Bungie gave the world one of the most beloved shooters of all time in Halo. Now in partnership with Activision, they are looking to repeat the cycle with Destiny. An ‘always online’ multiplayer shooter that is looking to redefine how we look at the genre. Set 700 years in the future after space exploration and colonization became rampant and then crashed around mankind. On the brink of extinction and facing alien hostility, it is up to the last guardians to protect what remains of our species. Using advanced matchmaking you will be partnered with players on the fly, for large scale fun fights to smaller more intimate co-op style missions. The game is designed to throw dynamic events at the players so your experience will always be expanding and developing. It’s a big ask, but the game looks incredible with a stunning art style and universe to explore. We can’t wait to see more of Destiny.
Same-console co-op gaming has been struggling of late. As more and more titles switch to online multiplayer and season passes, it’s mainly been the work of the indie and digital scene to provide that reason for having a second controller. 2012’s Lara Croft and the Guardian of Light was a superb spin off entry to the Tomb Raider franchise, so when a sequel - Lara Croft and the Temple of Osiris - was announced at E3 2014, we couldn’t wait to go hands on with it.
Coming to New Gen consoles and PC, Lara and rival treasure hunter Carter Bell (Stringer’s brother?) find themselves being hunted through the temple by the evil god Set. Luckily you have a couple of Egyptian gods of your own onside, Horus and Isis, who take the co-op action up to 4 players this time out. The gameplay, thankfully, hasn’t been altered all that much. This is still superb twin stick action and platforming, with the puzzles on hand to keep you thinking and upgrades and collectibles absolutely everywhere.

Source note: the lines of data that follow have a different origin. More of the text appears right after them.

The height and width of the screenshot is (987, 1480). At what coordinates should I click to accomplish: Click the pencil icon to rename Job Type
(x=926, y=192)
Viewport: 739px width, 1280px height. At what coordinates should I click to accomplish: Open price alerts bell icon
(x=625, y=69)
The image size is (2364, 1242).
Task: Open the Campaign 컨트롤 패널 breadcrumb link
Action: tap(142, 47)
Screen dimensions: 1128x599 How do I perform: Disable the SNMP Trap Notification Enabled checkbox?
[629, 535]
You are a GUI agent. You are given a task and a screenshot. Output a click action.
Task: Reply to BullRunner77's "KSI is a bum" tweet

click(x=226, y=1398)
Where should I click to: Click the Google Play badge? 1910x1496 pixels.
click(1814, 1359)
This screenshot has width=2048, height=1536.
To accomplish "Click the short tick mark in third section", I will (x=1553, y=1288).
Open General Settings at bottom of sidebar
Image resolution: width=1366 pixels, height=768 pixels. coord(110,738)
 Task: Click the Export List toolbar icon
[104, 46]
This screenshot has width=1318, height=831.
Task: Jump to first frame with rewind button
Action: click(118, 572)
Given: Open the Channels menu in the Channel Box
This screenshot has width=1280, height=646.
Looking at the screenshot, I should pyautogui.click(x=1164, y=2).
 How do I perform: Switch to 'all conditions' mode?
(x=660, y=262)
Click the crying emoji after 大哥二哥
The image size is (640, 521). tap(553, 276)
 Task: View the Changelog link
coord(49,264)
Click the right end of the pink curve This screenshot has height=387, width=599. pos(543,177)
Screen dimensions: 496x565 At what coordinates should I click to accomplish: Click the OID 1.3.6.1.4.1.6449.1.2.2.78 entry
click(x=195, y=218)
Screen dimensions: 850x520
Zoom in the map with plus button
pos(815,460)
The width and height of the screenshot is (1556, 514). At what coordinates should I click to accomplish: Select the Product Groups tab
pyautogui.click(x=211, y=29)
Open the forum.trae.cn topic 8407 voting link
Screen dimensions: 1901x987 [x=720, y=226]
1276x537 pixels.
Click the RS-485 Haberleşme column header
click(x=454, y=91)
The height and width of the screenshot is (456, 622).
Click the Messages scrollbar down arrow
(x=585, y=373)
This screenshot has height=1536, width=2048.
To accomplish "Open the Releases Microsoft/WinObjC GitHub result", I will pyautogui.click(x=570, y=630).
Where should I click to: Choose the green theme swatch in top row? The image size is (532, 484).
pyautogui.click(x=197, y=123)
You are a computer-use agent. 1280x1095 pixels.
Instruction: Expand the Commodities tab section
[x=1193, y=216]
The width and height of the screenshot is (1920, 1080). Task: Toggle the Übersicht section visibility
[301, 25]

The extra power of the Xbox One and PS4 have allowed more than just the 4 player co-op though. Dynamic lighting and weather effects make every room come alive and really elevates Temple of Osiris above the usual standard of a download title. The extra co-op partners bring so much fun to the game as you fight over points and kills, and it’s this competitive edge that made my demo as fun as it was. Even the puzzles have a dynamic element as they adapt to the number of players making sure everyone playing is central to moving forward.
The biggest thing I took away from Lara Croft and the Temple of Osiris is how fun the demo I played was, how much I’m looking forward to playing it again, and how exciting the digital games market is getting now.